Andromeda is on the first leg of an open-ended voyage from the star Aster, pointed at the constellation Eridanus to investigate the Cosmic Microwave Background Cold Spot, six to ten billion lightyears distant, stopping along the way when things look interesting.
First stop: The star Ran—Epsilon Eridani.
PART ONE
FIRST CONTACT
Chapter One
Arcan-One Space Capsule—Space Push Consortium Mission, Circum-Lodan Trajectory
“Arcan-One, stand by for Lodan orbital injection burn!”
The announcement arrived at the capsule as an optical beam relayed by an Arcan geostationary satellite.
“Are you ready to do this, Jocara?” Kenred Zlaxiz asked off the circuit, turning to his companion.
“That’s why we’re here,” she answered, pointing through the large, sapphire window to their moon, Lodan, hanging in space before them. “If we abort, it’s the mines for me…for sure.”
“You’re jesting! The Ceffid government wouldn’t do that.”
“You’re from Amred—I’m not sure you can understand. Should we abort back to Arcan, you’ll be on the next capsule…but not with me. I’ll be shoveling pitchblende or something equally noxious.”
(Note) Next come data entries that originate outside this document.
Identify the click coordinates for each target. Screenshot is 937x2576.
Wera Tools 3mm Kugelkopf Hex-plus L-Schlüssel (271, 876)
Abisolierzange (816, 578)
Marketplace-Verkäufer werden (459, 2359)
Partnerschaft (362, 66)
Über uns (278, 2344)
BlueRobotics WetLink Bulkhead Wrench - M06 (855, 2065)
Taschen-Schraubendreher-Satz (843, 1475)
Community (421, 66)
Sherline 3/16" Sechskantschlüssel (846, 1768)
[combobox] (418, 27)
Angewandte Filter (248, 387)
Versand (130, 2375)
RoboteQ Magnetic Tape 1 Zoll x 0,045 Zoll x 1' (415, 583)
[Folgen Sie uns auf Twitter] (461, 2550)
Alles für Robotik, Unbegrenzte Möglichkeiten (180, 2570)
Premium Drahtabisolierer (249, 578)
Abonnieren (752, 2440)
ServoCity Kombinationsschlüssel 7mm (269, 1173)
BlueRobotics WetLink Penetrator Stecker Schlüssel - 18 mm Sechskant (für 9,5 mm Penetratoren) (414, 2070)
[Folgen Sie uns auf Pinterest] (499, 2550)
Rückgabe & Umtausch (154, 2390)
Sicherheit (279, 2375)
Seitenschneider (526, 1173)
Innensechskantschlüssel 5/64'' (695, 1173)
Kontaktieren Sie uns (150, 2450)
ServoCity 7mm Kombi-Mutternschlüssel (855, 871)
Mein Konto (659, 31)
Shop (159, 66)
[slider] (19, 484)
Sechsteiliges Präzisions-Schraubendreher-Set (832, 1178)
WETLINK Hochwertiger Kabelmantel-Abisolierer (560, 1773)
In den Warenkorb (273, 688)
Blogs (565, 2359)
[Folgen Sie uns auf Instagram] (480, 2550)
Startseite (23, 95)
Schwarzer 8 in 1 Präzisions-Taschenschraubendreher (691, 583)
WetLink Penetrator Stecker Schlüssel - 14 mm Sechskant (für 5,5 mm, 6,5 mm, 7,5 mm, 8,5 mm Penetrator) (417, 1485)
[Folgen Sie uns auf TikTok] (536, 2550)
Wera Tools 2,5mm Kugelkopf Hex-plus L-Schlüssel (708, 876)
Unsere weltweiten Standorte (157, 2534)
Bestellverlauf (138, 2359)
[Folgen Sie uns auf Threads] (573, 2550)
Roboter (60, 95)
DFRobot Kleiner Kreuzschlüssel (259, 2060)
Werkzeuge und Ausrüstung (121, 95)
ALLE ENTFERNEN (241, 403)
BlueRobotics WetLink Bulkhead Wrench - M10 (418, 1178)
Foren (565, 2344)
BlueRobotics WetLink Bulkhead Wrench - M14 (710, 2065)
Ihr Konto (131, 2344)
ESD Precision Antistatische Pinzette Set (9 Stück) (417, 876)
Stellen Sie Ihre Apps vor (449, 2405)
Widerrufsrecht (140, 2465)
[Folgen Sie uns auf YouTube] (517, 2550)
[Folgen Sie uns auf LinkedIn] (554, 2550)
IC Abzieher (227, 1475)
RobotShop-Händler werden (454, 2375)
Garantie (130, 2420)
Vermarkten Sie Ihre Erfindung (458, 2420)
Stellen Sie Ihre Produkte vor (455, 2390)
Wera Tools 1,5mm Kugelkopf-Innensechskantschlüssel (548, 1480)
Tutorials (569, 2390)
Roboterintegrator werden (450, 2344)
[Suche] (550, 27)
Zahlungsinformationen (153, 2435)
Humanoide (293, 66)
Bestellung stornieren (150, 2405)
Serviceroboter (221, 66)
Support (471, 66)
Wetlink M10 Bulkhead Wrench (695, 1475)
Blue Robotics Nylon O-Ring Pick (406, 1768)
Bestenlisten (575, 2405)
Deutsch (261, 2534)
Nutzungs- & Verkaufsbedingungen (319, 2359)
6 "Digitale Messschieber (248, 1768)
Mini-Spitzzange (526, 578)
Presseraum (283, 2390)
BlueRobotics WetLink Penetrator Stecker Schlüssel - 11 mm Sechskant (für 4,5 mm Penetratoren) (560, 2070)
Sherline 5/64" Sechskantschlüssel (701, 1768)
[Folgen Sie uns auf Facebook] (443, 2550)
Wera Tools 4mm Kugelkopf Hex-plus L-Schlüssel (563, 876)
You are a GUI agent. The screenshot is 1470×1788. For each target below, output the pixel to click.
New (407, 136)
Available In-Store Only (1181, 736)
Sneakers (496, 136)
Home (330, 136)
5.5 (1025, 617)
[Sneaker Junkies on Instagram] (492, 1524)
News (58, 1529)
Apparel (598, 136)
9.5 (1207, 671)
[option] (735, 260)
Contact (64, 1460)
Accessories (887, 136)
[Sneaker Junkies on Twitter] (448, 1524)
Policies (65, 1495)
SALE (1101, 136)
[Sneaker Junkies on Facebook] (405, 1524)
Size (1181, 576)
Kenred turned back to his console. So glad I was born in Amred, he thought and touched a control. “Roger! Standing by for Lodan orbital injection burn.”
Mission Control—Amred City, Amred, Planet Arcan
“Attention, please!”
Flight Director Ostrrop Naoria stood behind his podium with raised arms. The room quieted. Individual technicians manned their stations, four curved rows deep, facing a wall completely covered with display screens filled with graphics except one, a direct visual color display of the view through the capsule sapphire window.
“GO Check for Lodan orbital injection burn,” Naoria intoned.
One by one, the technicians gave “GO!” for their stations. Following the last “GO!” Naoria started the injection burn countdown.
The burn lasted two minutes.
“Arcan-One, status…”
“This is Arcan-One. Injection burn successfully completed. Capsule systems stable at zero-gee.”
“Mission Control concurs, Arcan-One systems stable. Stand by for loss of communications in twenty-three minutes.”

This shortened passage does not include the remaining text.